Vous ne délirez pas, Leo. Personnellement, je suis parfaitement d’accord avec vous. Mais je vois quand même deux problèmes.

Le premier est qu’historiquement, la France n’est pas un pays « libéral », au sens où on entend le terme aujourd’hui. Nous n’avons pas cette culture de « l’entreprendre » qui s’est forgée au sein des anciennes puissances maritimes, Angleterre et Pays-Bas, éventuellement l’Allemagne du nord protestante, puis aux Etats-Unis. Le libéralisme économique tel qu’il se pratique et se comprend dans ces pays, est le résultat d’un véritable process historique. En fait, et je crois que c’est quelque chose que nous avons beaucoup de mal à comprendre, en France, il s’inscrit au sein un background culturel dont il n’est qu’une des facettes PARMI D’AUTRES. Et parmi les autres facettes de ce background culturel, il y a en particulier une éthique, une « sorte de » morale civique, que, dans les pays latins, de tradition catholique et étatique, on ne connait pas, ou pas de la même manière.
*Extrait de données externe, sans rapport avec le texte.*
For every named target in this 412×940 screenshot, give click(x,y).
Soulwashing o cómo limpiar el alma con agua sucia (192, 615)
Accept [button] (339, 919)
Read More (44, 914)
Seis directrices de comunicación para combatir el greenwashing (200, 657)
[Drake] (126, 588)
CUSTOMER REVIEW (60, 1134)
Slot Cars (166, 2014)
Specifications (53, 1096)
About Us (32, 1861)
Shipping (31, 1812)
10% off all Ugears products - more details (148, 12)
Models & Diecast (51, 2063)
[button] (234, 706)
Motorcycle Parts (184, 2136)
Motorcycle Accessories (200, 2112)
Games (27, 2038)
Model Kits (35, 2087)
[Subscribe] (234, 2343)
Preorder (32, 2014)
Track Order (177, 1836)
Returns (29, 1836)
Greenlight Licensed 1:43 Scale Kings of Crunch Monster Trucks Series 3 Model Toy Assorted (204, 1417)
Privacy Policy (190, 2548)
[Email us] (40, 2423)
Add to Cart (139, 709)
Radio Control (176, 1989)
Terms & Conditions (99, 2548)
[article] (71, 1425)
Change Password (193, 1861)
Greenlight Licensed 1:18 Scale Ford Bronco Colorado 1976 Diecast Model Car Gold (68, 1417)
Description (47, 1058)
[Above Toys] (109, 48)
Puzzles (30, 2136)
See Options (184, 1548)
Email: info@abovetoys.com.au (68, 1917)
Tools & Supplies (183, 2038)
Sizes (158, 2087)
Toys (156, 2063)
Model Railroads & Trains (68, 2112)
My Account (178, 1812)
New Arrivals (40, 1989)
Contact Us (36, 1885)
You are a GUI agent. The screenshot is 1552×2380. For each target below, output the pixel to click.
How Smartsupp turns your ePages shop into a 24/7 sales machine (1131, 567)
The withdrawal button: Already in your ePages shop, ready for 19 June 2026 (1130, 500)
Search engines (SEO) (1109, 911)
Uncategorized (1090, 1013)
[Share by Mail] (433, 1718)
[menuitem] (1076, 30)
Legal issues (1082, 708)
Je crois que c’est par exemple une des raisons pour lesquelles cela a du sens, pour des anglo-saxons, de parler de « société auto-régulée », d’envisager -théoriquement, parce qu’empiriquement on en est vraiment très loin, surtout aux USA !- une société ou l’Etat joue un rôle minimal. En France, nous avons une tradition qu est plutôt fondée sur le droit que sur l’éthique, le droit étant forcément garanti par une autorité supérieure, c’est-à-dire l’Etat.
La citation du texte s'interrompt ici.